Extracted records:
--- START ---
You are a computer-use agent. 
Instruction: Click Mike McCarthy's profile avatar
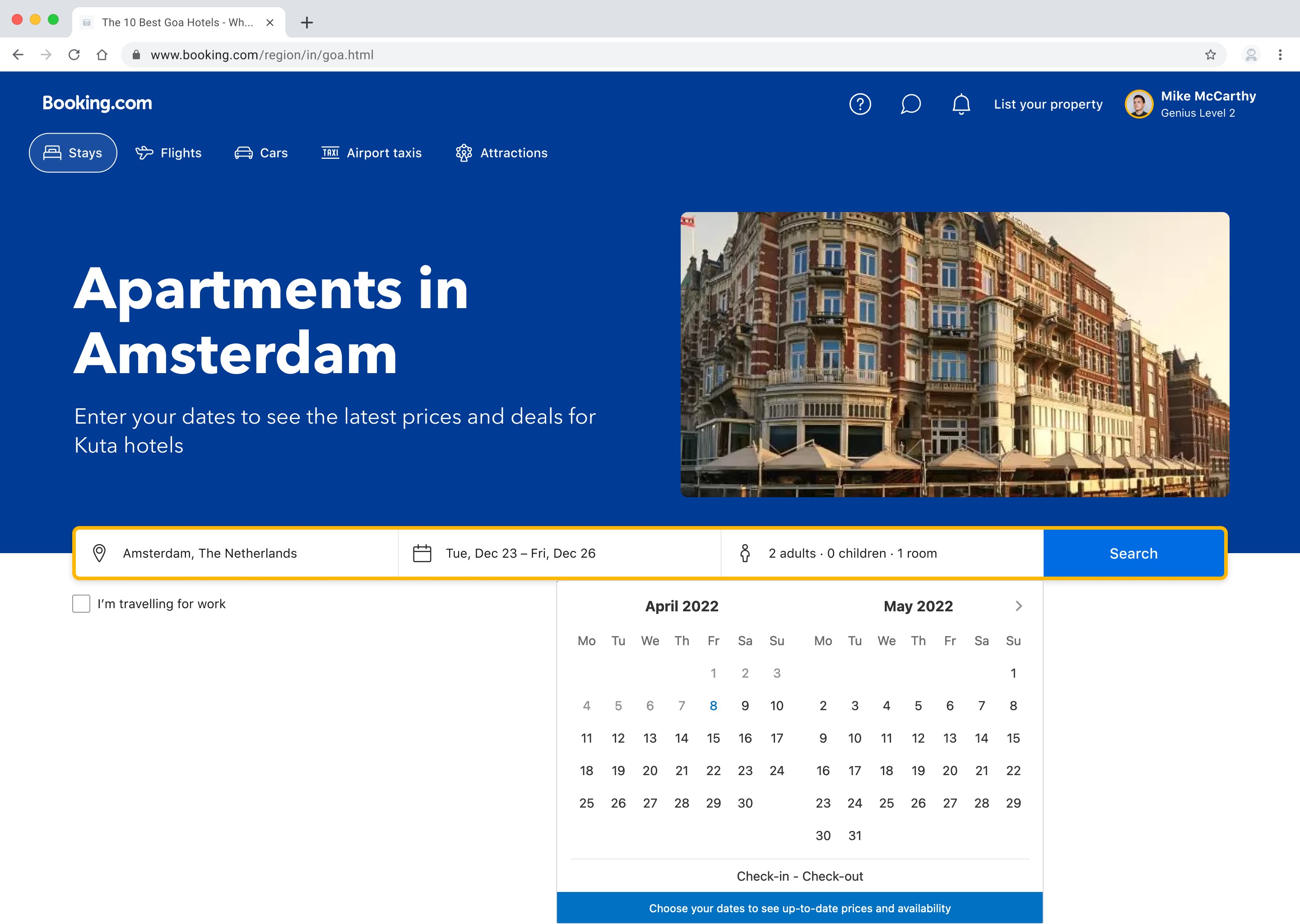tap(1139, 104)
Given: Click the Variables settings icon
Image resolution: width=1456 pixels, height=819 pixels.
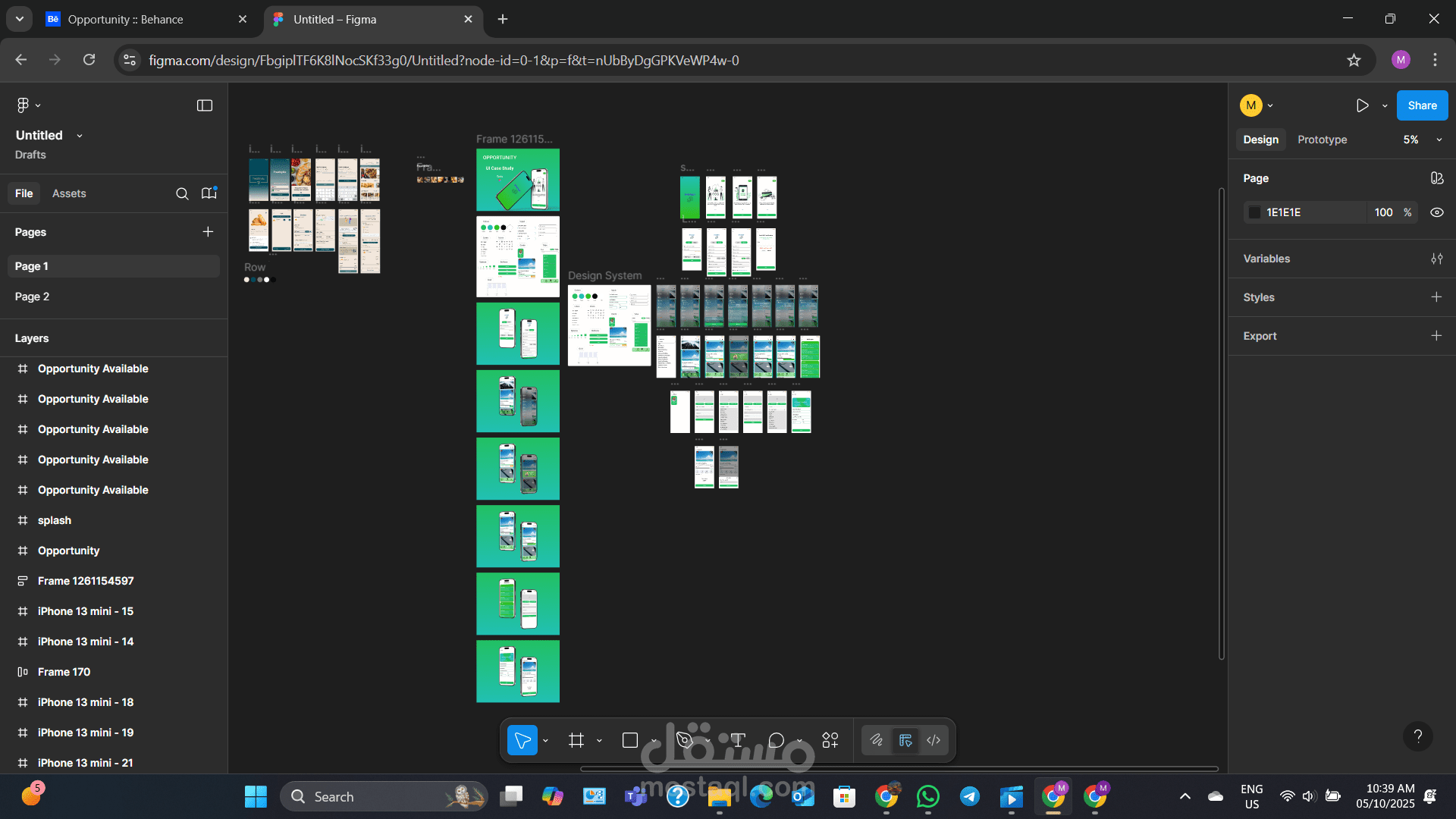Looking at the screenshot, I should click(1436, 259).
--- END ---
ACTIVITY:
An exact copy of every record above is required, with all pictures omitted.

SOLUTION TO THIS EXERCISE:
You are a computer-use agent. 
Instruction: Click Mike McCarthy's profile avatar
tap(1139, 104)
Given: Click the Variables settings icon
Image resolution: width=1456 pixels, height=819 pixels.
Looking at the screenshot, I should click(1436, 259).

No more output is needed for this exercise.